Aber wir sollten die Fakten konkret benennen, damit deutlich wird, welche Heilungsschritte für einen Betroffenen angebracht sind. Auch von einem Arzt erwarten wir eine exakte Diagnose und dann den entsprechenden Behandlungsplan, um schnellstmöglich gesund zu werden. Genauso verhält es sich mit unseren seelischen Wunden. Vergebung ist wichtig, um heil zu werden, aber kaum jemand spricht darüber, dass es auch Befreiung von der tief verinnerlichten Scham gibt.

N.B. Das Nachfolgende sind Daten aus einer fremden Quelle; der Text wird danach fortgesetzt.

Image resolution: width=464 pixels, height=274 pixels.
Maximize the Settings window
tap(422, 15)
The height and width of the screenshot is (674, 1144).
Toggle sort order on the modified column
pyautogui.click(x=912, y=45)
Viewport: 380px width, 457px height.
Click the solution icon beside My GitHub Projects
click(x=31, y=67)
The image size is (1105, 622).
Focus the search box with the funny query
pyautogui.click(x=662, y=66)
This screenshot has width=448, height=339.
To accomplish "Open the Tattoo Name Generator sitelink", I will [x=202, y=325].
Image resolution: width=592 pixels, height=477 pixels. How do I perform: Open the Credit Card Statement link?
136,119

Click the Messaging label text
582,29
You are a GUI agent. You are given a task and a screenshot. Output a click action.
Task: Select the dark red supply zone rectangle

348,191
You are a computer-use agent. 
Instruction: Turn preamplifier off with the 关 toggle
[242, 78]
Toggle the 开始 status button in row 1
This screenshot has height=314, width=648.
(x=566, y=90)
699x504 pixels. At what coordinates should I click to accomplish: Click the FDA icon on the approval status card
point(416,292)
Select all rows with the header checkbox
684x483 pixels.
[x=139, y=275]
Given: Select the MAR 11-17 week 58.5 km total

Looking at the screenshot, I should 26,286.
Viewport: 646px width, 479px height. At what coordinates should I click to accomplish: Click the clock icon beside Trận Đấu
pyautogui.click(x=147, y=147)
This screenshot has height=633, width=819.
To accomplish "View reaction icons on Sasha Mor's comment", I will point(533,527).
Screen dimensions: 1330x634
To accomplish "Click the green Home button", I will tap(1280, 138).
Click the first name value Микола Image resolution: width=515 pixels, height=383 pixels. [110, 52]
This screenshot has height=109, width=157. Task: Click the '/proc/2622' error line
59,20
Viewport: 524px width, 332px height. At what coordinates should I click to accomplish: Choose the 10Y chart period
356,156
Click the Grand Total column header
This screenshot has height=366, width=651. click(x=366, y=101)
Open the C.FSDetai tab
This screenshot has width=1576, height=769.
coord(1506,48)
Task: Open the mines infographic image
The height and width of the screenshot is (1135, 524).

Durch das Erlebnis von Klaus haben wir entdeckt, dass und wie man für erlebtes Unrecht heilsamen Trost empfangen kann und dass Gott die verlorene Würde und Selbstachtung wiederherstellt. Bei Klaus war es überraschend, aber in unserer Gebetsseelsorge führen wir Menschen bewusst in eine heilsame Jesusbegegnung. Die Resultate begeistern uns so sehr, dass wir mit diesem Buch verletzte und beschämte Menschen ermutigen möchten, diesen wunderbaren Trost für ihre verletzte Seele zu suchen und selber zu erfahren.